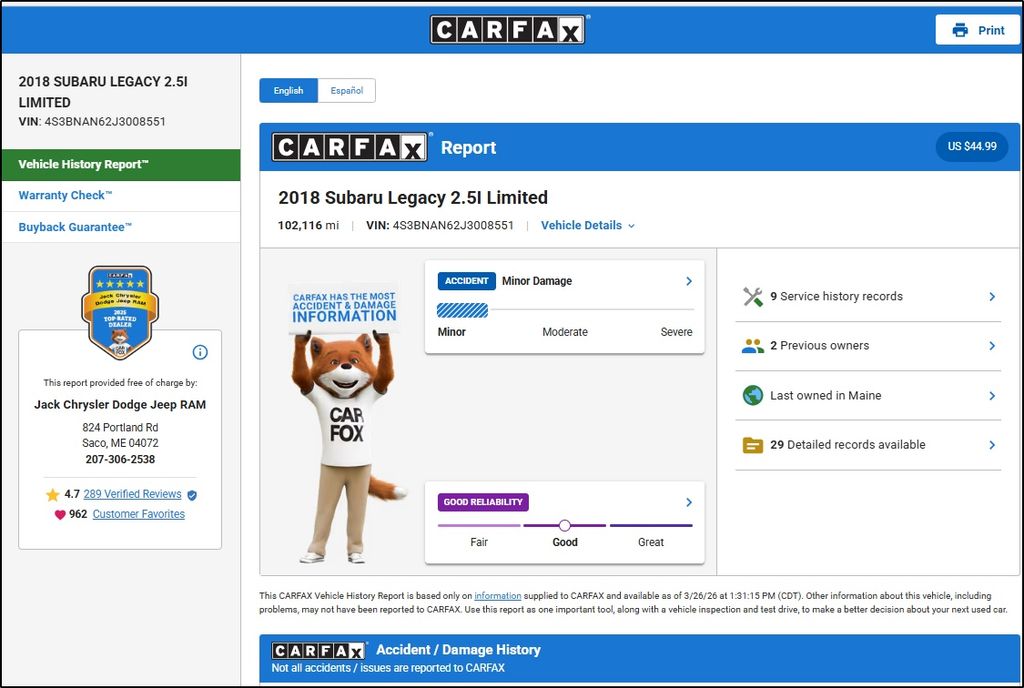Click the folder icon for detailed records
This screenshot has width=1024, height=688.
[x=753, y=445]
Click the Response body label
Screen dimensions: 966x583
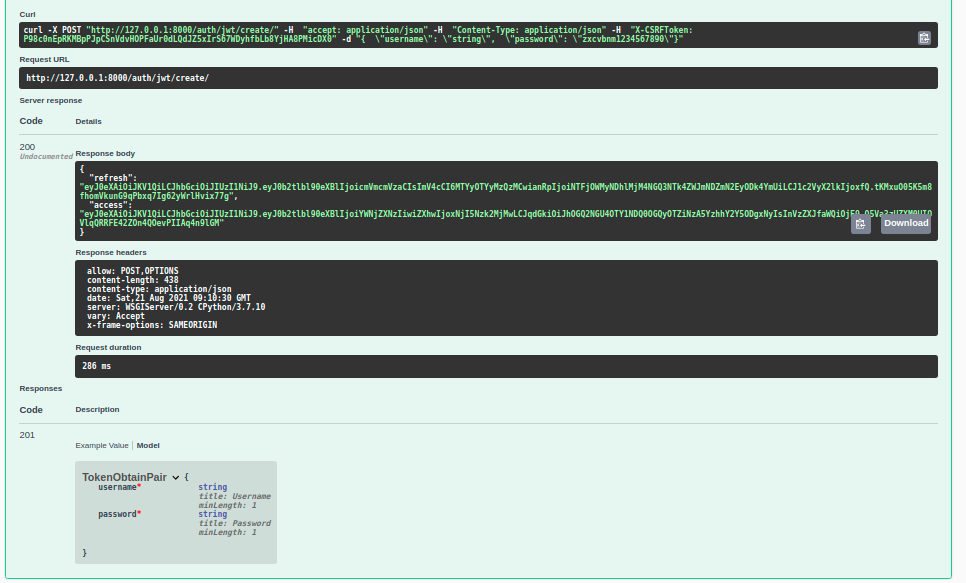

» **Aim**
Change "Screen dimensions" to "Image dimensions" throughout the records and give them again with everything else unchanged. Leave the pictures out.

» **Finished task**
Click the folder icon for detailed records
This screenshot has width=1024, height=688.
[x=753, y=445]
Click the Response body label
Image dimensions: 966x583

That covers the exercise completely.